### Instructions to follow
Go to the line below containing "EverGlory (665, 978)" and print exactly from there through the line containing "Traditional Chinese 繁體中文 (531, 664)", both included. Print nothing else.

*** Opening Provided records ***

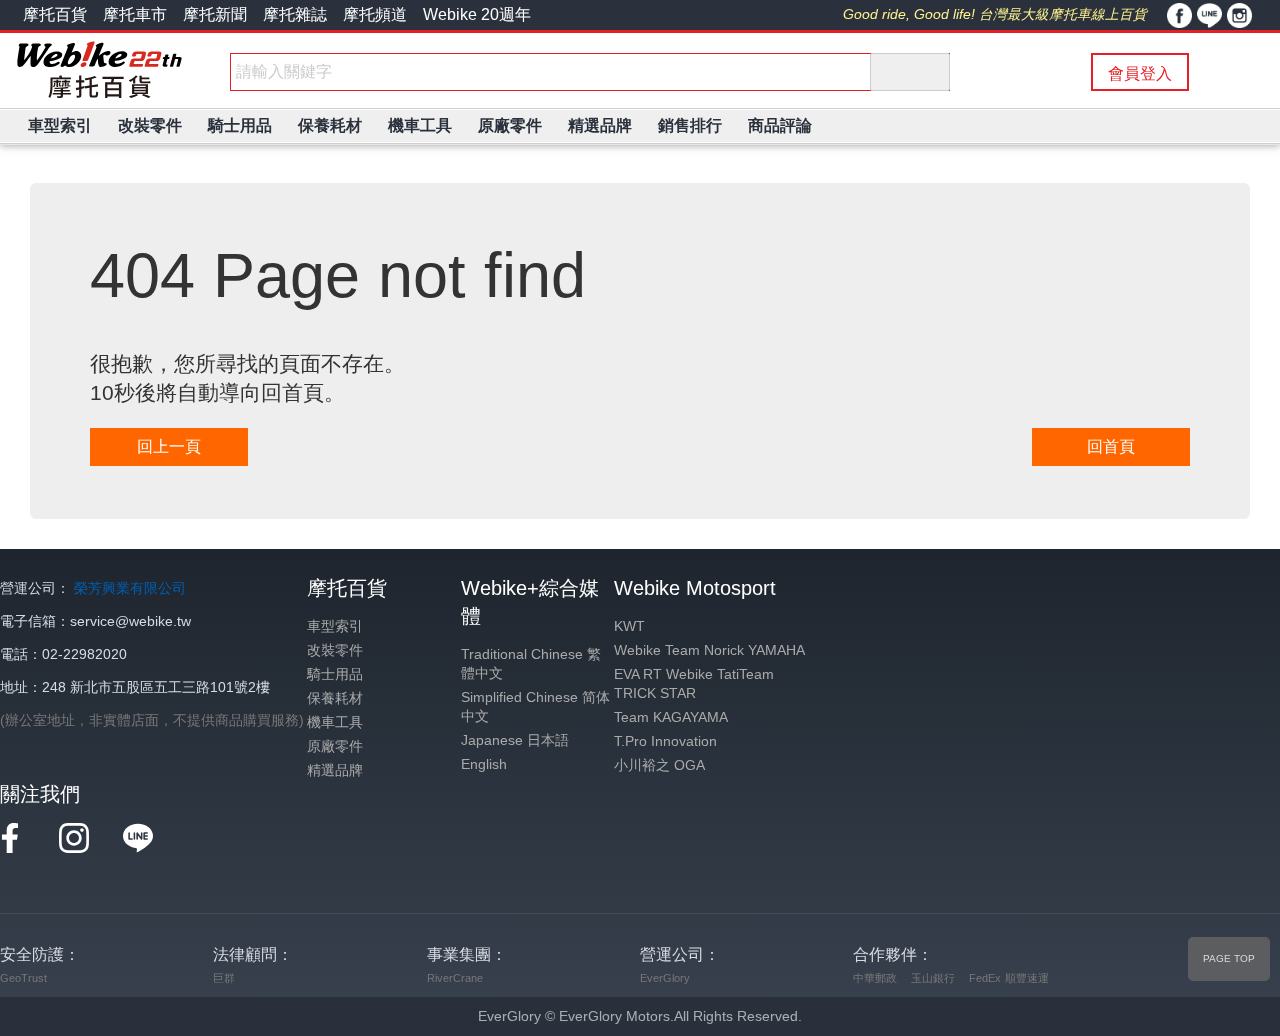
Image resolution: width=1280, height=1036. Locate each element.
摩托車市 (135, 14)
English (484, 764)
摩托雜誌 (295, 14)
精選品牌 (335, 770)
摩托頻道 (375, 14)
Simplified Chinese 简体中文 (535, 707)
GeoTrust (23, 978)
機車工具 (335, 722)
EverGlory (665, 978)
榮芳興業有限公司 (130, 588)
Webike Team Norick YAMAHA (709, 650)
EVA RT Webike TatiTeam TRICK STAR (694, 684)
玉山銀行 (933, 978)
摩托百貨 (55, 14)
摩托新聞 (215, 14)
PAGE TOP (1229, 958)
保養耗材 (335, 698)
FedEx (985, 978)
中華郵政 (875, 978)
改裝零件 (335, 650)
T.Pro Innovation (665, 741)
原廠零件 (335, 746)
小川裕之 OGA (659, 765)
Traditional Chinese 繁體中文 (531, 664)
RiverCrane (455, 978)
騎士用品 (335, 674)
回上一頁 (169, 446)
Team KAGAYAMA (671, 717)
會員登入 (1140, 73)
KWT (629, 626)
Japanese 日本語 (515, 740)
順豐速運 (1027, 978)
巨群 (224, 978)
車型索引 (335, 626)
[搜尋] (910, 72)
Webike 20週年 (477, 14)
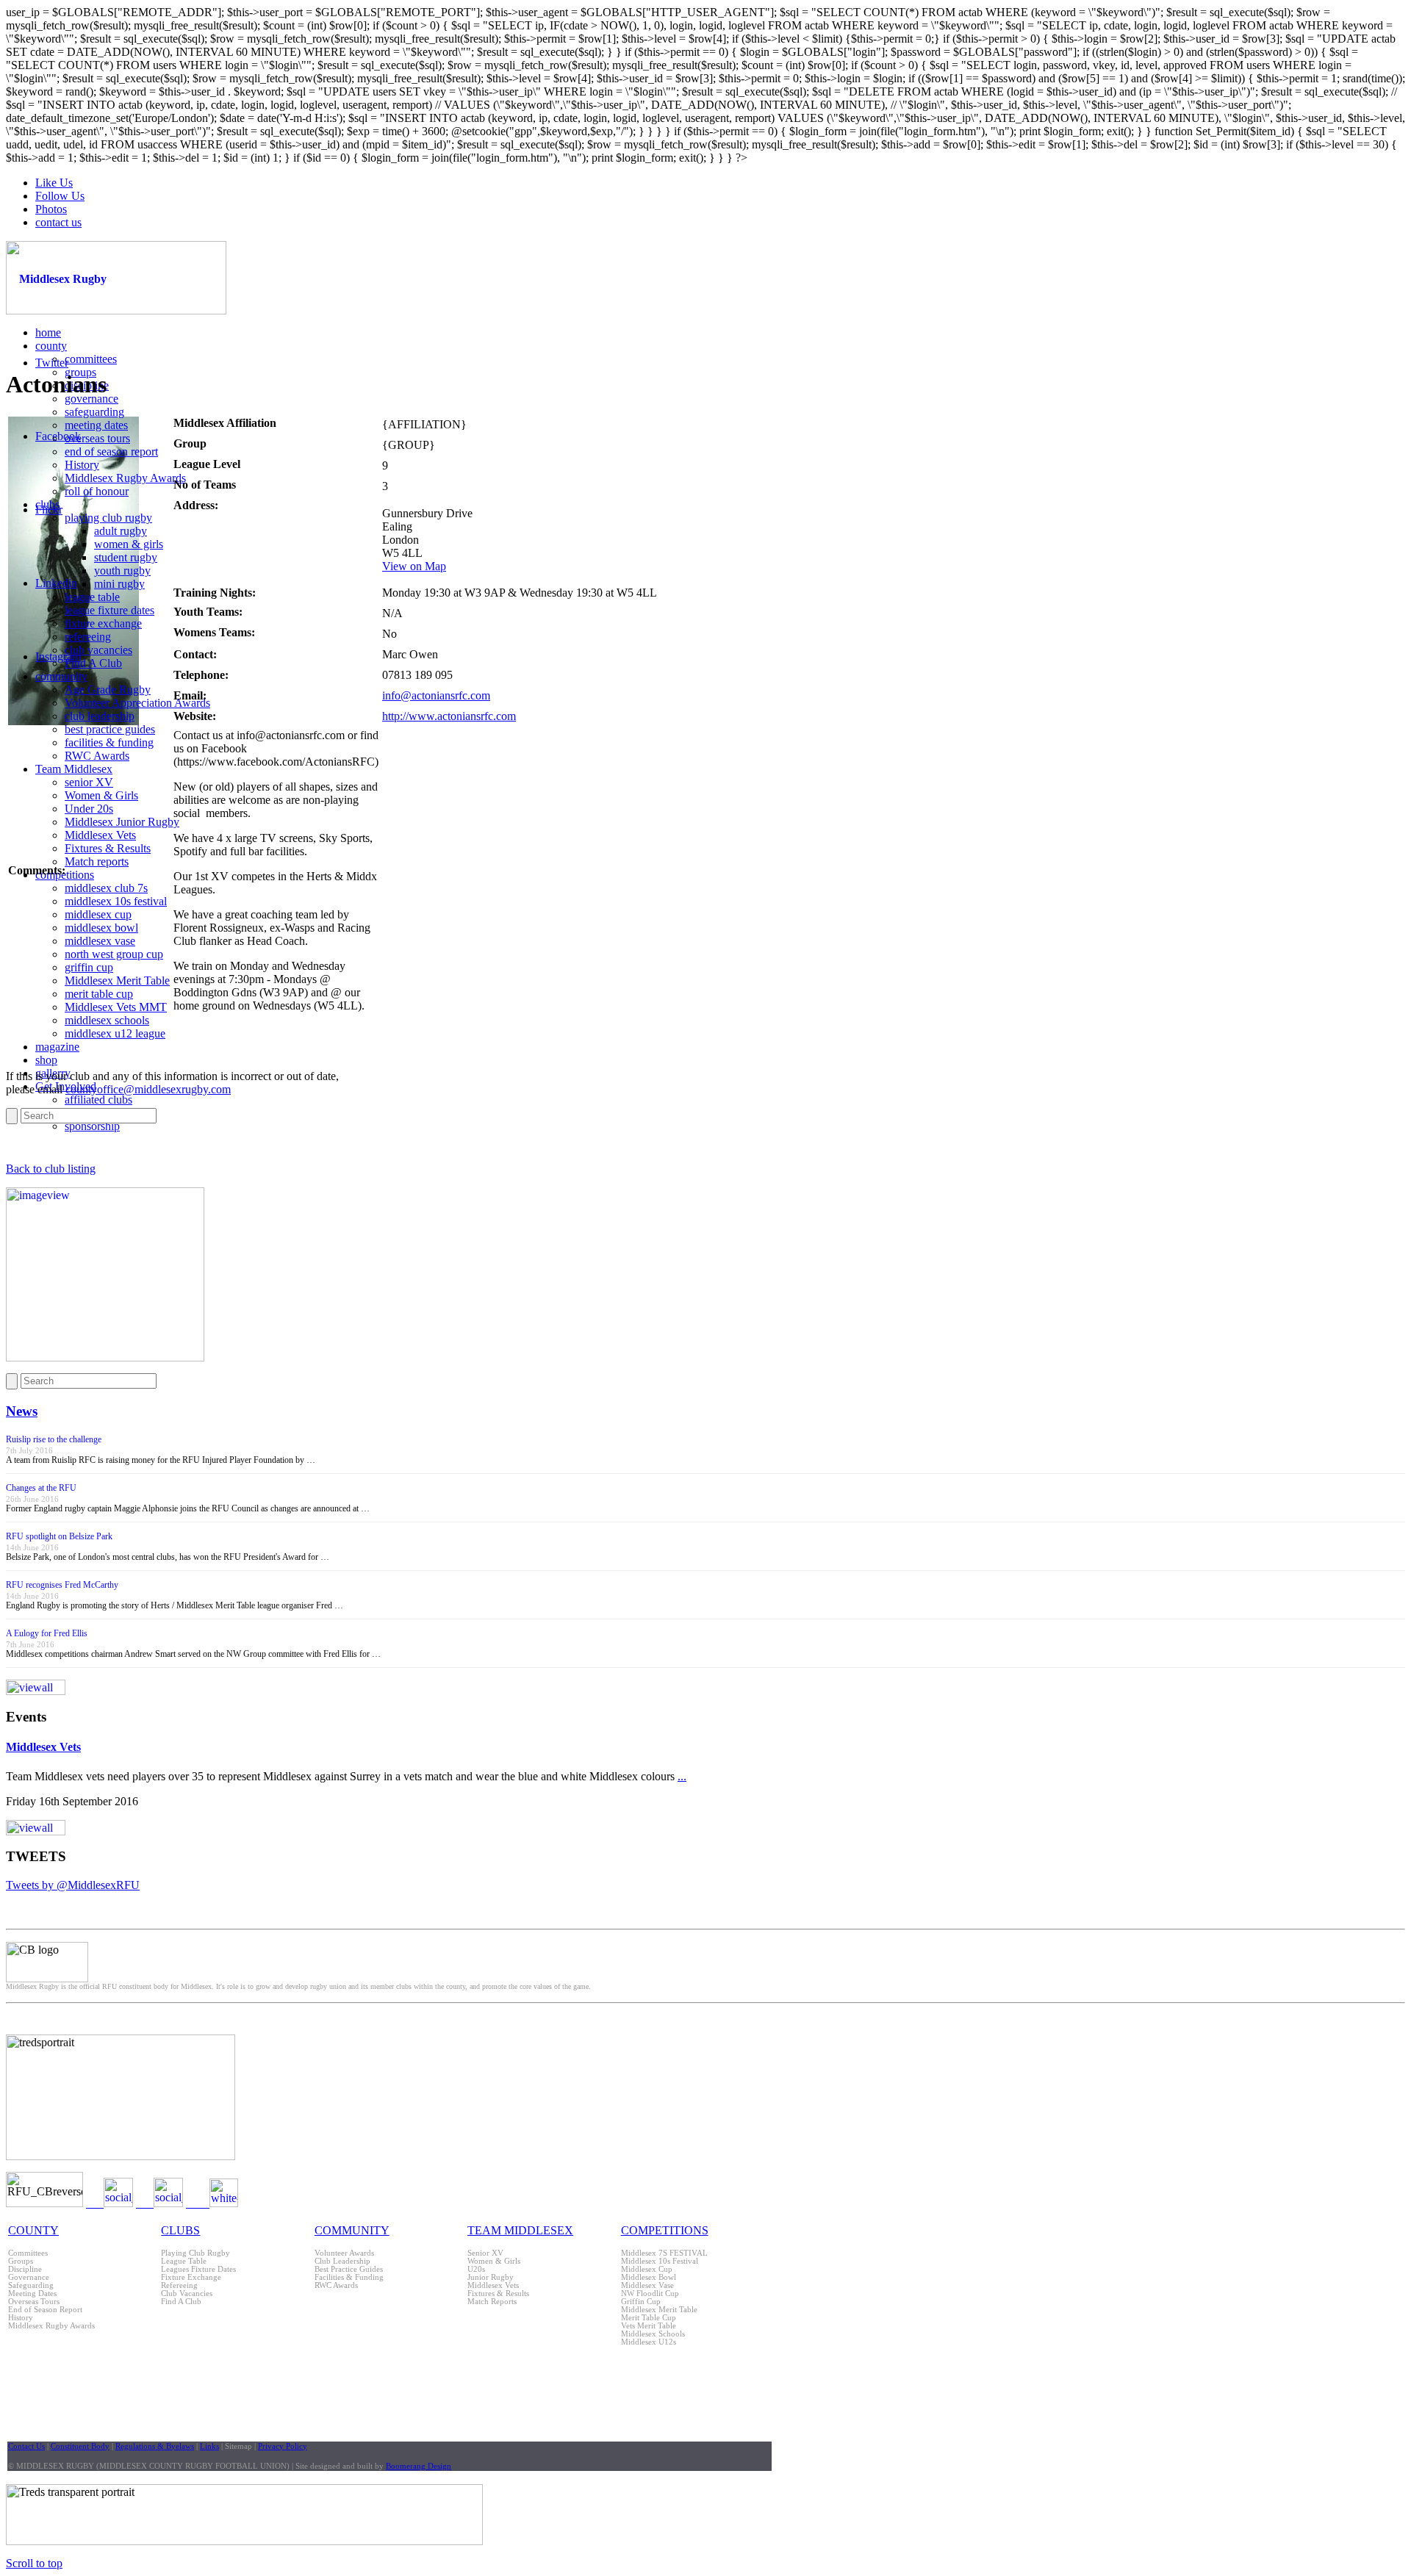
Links (209, 2446)
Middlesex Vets (43, 1747)
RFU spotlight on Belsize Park (59, 1536)
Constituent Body (80, 2446)
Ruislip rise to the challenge (53, 1439)
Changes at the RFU (41, 1488)
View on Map (414, 566)
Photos (51, 209)
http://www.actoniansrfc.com (449, 716)
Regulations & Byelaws (154, 2446)
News (21, 1411)
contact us (58, 222)
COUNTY (33, 2230)
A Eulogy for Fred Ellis (46, 1633)
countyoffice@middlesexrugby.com (148, 1089)
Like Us (54, 182)
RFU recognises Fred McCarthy (62, 1585)
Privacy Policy (282, 2446)
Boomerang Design (418, 2466)
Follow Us (60, 196)
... (682, 1776)
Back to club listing (51, 1168)
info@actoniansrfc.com (436, 695)
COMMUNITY (352, 2230)
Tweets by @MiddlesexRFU (73, 1885)
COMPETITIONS (664, 2230)
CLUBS (180, 2230)
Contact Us (26, 2446)
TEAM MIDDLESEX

*** Closing Provided records ***

### Exercise solution
EverGlory (665, 978)
榮芳興業有限公司 (130, 588)
Webike Team Norick YAMAHA (709, 650)
EVA RT Webike TatiTeam TRICK STAR (694, 684)
玉山銀行 (933, 978)
摩托百貨 (55, 14)
摩托新聞 (215, 14)
PAGE TOP (1229, 958)
保養耗材 (335, 698)
FedEx (985, 978)
中華郵政 (875, 978)
改裝零件 (335, 650)
T.Pro Innovation (665, 741)
原廠零件 (335, 746)
小川裕之 OGA (659, 765)
Traditional Chinese 繁體中文 (531, 664)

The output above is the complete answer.